— Passage —
Previously…
I threw in some tricks I used to make our Windows EKS nodes start in 90s rather than the 5 minutes a standard EKS Windows node takes. I introduced you to the git repo eks-windows-bootstrapper - the application replacing the AWS-provided configuration scripts for EKS Windows.
In today’s story, I will walk you through how to make your Windows nodes take ~30s to start!
In the previous story, we got to the point where our start times looked like this:
Let’s take a closer look at our latencies now:
In order for us to get better launch times, we now have 2 areas where we can improve timing
As we are using the AWS Image Builder (https://aws.amazon.com/image-builder/) to build our custom AMIs as discussed in the previous story, any changes we make to our image need to be made here. Outside AWS Fast Launch - there really isn’t much we can do to help with the Windows boot process, if you are able - you can uninstall Windows Defender which will massively improve start performance.

— Your tasks —
**A)** In the article on EKS Windows node start times above, rewrite the paragraph beginning "As we are using the AWS Image Builder" as a short bulleted list that keeps its main facts.
**B)** Using the article on EKS Windows node start times above, decide whether each statement agrees with it. Answer yes or no for each, and quote the deciding words.
(i) A standard EKS Windows node takes 5 minutes to start.
(ii) The eks-windows-bootstrapper replaces the AWS-provided configuration scripts for EKS Windows.
(iii) The custom AMIs are built with a tool other than the AWS Image Builder.
**C)** Carry on the article on EKS Windows node start times above, starting after its last sentence.

— Supplied material —
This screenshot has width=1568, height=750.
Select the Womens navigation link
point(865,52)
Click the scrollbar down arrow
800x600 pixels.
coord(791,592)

— Answers given —
**A)**
- The custom AMIs are built with the AWS Image Builder, as discussed in the previous story, so any changes to the image have to be made there.
- Apart from AWS Fast Launch, little can be done to speed up the Windows boot process.
- Where possible, uninstalling Windows Defender greatly improves start performance.

**B)**
(i) Yes: "the 5 minutes a standard EKS Windows node takes"
(ii) Yes: "the application replacing the AWS-provided configuration scripts for EKS Windows"
(iii) No: "we are using the AWS Image Builder (https://aws.amazon.com/image-builder/) to build our custom AMIs"

**C)**
Side note - I found in our use case we do not actually need Fast Launch as we do not actually need to run the OOBE process. We can set our culture using Set-Culture
, etc. inside one of our components, and as long as we remove the sections in Unattend.xml
related to OOBE, Windows will skip much of the setup process that EC2 Fast Launch deals with. When you start the output AMI, it will start as quickly as a Fast Launch AMI, but without the added expense of pre-provisioning EBS snapshots.
The downside to this approach is that you won’t be able to configure Windows settings on the first boot, what you bake into the AMI is what you will start with - So make sure you set culture/timezone information correctly somewhere in one of your Image Builder components.
For reference:
So with all avenues to make Windows do less stuff on boot exhausted, there was only one choice left…
Changes were made to the EKS Windows Bootstrapper code so it could be run as a Windows Service. The idea behind this is that we could squeeze a few more seconds out if we could run our code as Windows is starting services on boot instead of waiting for the userdata
script to fire. This worked - however, it did break the AWS SSM Agent as a result as it also starts early. In the installation script included in the repo, we work around this by setting the SSM agent startup type to Automatic (Delayed)
.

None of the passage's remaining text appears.